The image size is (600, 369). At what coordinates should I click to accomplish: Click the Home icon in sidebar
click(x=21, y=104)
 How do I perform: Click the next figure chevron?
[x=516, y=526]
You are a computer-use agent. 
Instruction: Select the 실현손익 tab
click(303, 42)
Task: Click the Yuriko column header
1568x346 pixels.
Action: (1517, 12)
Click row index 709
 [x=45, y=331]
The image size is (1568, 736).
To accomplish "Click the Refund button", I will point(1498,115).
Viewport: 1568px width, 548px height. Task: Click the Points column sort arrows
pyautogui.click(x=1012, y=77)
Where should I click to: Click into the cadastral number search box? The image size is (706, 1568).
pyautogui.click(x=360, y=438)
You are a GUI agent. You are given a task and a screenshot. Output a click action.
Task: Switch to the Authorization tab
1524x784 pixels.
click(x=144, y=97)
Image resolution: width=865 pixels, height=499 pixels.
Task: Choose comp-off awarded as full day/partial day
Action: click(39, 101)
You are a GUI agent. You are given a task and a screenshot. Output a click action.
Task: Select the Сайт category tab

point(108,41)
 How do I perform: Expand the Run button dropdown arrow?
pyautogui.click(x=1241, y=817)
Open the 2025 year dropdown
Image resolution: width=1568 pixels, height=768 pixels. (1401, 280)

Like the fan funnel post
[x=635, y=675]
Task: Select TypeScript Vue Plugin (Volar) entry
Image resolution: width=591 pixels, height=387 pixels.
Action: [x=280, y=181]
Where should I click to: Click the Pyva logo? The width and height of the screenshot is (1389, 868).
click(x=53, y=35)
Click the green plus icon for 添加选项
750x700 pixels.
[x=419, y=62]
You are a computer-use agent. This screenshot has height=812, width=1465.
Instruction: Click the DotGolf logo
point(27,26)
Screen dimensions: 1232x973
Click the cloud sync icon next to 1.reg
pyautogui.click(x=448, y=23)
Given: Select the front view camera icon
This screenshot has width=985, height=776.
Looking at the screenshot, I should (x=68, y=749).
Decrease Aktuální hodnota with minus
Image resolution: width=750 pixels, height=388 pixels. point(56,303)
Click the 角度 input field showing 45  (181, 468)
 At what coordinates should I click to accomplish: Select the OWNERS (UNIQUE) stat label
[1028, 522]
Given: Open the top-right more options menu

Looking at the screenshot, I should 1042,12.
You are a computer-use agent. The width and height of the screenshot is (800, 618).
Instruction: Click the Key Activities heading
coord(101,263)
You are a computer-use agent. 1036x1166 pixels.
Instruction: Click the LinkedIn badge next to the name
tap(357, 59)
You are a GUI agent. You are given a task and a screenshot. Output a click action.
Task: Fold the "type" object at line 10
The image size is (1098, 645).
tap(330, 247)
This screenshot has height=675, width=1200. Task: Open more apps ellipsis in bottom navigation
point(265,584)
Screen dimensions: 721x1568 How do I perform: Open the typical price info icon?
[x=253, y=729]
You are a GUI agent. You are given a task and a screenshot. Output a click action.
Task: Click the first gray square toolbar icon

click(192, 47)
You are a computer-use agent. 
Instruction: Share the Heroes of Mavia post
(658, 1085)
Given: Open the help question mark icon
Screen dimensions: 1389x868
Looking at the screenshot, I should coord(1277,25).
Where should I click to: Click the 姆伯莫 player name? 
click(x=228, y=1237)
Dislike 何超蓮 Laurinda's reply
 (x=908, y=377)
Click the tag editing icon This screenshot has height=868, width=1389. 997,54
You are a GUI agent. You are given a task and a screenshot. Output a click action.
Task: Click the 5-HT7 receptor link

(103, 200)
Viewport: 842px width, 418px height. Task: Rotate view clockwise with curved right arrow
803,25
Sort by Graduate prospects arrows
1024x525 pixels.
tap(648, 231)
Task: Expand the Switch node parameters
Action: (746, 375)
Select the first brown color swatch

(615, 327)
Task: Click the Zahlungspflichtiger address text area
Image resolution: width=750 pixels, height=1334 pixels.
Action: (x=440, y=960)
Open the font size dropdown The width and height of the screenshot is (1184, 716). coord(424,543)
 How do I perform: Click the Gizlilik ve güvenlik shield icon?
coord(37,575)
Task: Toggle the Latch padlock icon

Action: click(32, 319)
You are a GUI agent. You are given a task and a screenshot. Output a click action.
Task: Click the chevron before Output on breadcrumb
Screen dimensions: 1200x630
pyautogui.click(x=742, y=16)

-------

#### Exercise:
Copy out verbatim the lines of the data from the one holding "Screen dimensions: 721x1568" through the one holding "Click the tag", including both of those lines.

#### Expected output:
Screen dimensions: 721x1568 How do I perform: Open the typical price info icon?
[x=253, y=729]
You are a GUI agent. You are given a task and a screenshot. Output a click action.
Task: Click the first gray square toolbar icon

click(192, 47)
You are a computer-use agent. 
Instruction: Share the Heroes of Mavia post
(658, 1085)
Given: Open the help question mark icon
Screen dimensions: 1389x868
Looking at the screenshot, I should coord(1277,25).
Where should I click to: Click the 姆伯莫 player name? 
click(x=228, y=1237)
Dislike 何超蓮 Laurinda's reply
 (x=908, y=377)
Click the tag editing icon This screenshot has height=868, width=1389. 997,54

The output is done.